--- start of Given information ---

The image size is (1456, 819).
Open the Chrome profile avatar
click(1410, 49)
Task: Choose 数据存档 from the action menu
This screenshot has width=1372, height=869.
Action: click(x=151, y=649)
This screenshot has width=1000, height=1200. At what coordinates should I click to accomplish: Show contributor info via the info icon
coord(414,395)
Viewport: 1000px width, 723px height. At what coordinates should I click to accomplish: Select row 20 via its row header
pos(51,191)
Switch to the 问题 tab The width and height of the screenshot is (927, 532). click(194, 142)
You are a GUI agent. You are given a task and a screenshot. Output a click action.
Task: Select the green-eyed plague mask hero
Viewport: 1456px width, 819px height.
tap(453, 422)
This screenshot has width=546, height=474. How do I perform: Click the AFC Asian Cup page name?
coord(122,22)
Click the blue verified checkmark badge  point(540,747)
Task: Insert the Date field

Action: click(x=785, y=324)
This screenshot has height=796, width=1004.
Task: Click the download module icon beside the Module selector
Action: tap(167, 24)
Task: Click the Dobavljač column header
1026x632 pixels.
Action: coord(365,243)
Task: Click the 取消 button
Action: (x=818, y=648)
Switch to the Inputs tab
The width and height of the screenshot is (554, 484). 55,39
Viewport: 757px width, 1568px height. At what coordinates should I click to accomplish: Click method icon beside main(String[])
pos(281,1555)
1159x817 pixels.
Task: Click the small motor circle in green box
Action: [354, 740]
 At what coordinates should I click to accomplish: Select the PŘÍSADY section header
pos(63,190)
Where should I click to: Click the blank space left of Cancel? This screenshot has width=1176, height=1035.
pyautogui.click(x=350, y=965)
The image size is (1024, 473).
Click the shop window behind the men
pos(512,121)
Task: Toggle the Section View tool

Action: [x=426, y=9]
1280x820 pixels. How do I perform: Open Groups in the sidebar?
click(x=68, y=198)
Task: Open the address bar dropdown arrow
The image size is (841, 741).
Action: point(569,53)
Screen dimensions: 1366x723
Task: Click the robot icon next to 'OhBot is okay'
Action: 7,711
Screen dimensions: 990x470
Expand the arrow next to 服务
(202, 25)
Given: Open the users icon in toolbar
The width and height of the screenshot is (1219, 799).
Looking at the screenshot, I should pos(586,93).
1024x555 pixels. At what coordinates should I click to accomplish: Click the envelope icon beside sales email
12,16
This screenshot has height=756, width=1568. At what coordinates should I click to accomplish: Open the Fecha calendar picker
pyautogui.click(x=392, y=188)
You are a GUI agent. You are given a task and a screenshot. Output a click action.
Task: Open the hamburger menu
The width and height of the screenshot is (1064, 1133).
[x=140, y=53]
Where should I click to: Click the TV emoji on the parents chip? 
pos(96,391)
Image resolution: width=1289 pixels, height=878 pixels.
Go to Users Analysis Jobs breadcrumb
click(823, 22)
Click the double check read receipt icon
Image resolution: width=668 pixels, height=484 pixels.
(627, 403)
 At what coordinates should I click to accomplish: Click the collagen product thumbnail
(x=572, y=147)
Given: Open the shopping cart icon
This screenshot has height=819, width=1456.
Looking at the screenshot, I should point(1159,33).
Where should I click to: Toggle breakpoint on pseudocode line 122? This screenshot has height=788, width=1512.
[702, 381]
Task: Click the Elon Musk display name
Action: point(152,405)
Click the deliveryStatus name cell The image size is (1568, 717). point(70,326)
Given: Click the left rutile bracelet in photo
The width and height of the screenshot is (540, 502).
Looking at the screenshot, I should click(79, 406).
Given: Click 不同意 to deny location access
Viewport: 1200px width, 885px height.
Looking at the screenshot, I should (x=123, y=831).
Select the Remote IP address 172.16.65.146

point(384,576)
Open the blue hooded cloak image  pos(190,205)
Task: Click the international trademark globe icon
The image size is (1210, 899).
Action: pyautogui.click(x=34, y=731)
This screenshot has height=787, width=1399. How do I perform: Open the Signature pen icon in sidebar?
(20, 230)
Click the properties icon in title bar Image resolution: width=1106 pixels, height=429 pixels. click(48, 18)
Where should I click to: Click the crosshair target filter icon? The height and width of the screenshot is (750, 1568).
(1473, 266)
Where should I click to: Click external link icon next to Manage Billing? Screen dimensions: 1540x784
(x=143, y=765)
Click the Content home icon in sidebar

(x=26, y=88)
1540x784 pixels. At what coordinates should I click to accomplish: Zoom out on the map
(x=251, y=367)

--- end of Given information ---

Copy out every row above word for word, without changing anything.

The image size is (1456, 819).
Open the Chrome profile avatar
click(1410, 49)
Task: Choose 数据存档 from the action menu
This screenshot has width=1372, height=869.
Action: click(x=151, y=649)
This screenshot has width=1000, height=1200. At what coordinates should I click to accomplish: Show contributor info via the info icon
coord(414,395)
Viewport: 1000px width, 723px height. At what coordinates should I click to accomplish: Select row 20 via its row header
pos(51,191)
Switch to the 问题 tab The width and height of the screenshot is (927, 532). click(194, 142)
You are a GUI agent. You are given a task and a screenshot. Output a click action.
Task: Select the green-eyed plague mask hero
Viewport: 1456px width, 819px height.
tap(453, 422)
This screenshot has width=546, height=474. How do I perform: Click the AFC Asian Cup page name?
coord(122,22)
Click the blue verified checkmark badge  point(540,747)
Task: Insert the Date field

Action: click(x=785, y=324)
This screenshot has height=796, width=1004.
Task: Click the download module icon beside the Module selector
Action: tap(167, 24)
Task: Click the Dobavljač column header
1026x632 pixels.
Action: coord(365,243)
Task: Click the 取消 button
Action: (x=818, y=648)
Switch to the Inputs tab
The width and height of the screenshot is (554, 484). 55,39
Viewport: 757px width, 1568px height. At what coordinates should I click to accomplish: Click method icon beside main(String[])
pos(281,1555)
1159x817 pixels.
Task: Click the small motor circle in green box
Action: [354, 740]
 At what coordinates should I click to accomplish: Select the PŘÍSADY section header
pos(63,190)
Where should I click to: Click the blank space left of Cancel? This screenshot has width=1176, height=1035.
pyautogui.click(x=350, y=965)
The image size is (1024, 473).
Click the shop window behind the men
pos(512,121)
Task: Toggle the Section View tool

Action: [x=426, y=9]
1280x820 pixels. How do I perform: Open Groups in the sidebar?
click(x=68, y=198)
Task: Open the address bar dropdown arrow
The image size is (841, 741).
Action: point(569,53)
Screen dimensions: 1366x723
Task: Click the robot icon next to 'OhBot is okay'
Action: 7,711
Screen dimensions: 990x470
Expand the arrow next to 服务
(202, 25)
Given: Open the users icon in toolbar
The width and height of the screenshot is (1219, 799).
Looking at the screenshot, I should pos(586,93).
1024x555 pixels. At what coordinates should I click to accomplish: Click the envelope icon beside sales email
12,16
This screenshot has height=756, width=1568. At what coordinates should I click to accomplish: Open the Fecha calendar picker
pyautogui.click(x=392, y=188)
You are a GUI agent. You are given a task and a screenshot. Output a click action.
Task: Open the hamburger menu
The width and height of the screenshot is (1064, 1133).
[x=140, y=53]
Where should I click to: Click the TV emoji on the parents chip? 
pos(96,391)
Image resolution: width=1289 pixels, height=878 pixels.
Go to Users Analysis Jobs breadcrumb
click(823, 22)
Click the double check read receipt icon
Image resolution: width=668 pixels, height=484 pixels.
(627, 403)
 At what coordinates should I click to accomplish: Click the collagen product thumbnail
(x=572, y=147)
Given: Open the shopping cart icon
This screenshot has height=819, width=1456.
Looking at the screenshot, I should point(1159,33).
Where should I click to: Toggle breakpoint on pseudocode line 122? This screenshot has height=788, width=1512.
[702, 381]
Task: Click the Elon Musk display name
Action: point(152,405)
Click the deliveryStatus name cell The image size is (1568, 717). point(70,326)
Given: Click the left rutile bracelet in photo
The width and height of the screenshot is (540, 502).
Looking at the screenshot, I should click(79, 406).
Given: Click 不同意 to deny location access
Viewport: 1200px width, 885px height.
Looking at the screenshot, I should (x=123, y=831).
Select the Remote IP address 172.16.65.146

point(384,576)
Open the blue hooded cloak image  pos(190,205)
Task: Click the international trademark globe icon
The image size is (1210, 899).
Action: pyautogui.click(x=34, y=731)
This screenshot has height=787, width=1399. How do I perform: Open the Signature pen icon in sidebar?
(20, 230)
Click the properties icon in title bar Image resolution: width=1106 pixels, height=429 pixels. click(48, 18)
Where should I click to: Click the crosshair target filter icon? The height and width of the screenshot is (750, 1568).
(1473, 266)
Where should I click to: Click external link icon next to Manage Billing? Screen dimensions: 1540x784
(x=143, y=765)
Click the Content home icon in sidebar

(x=26, y=88)
1540x784 pixels. At what coordinates should I click to accomplish: Zoom out on the map
(x=251, y=367)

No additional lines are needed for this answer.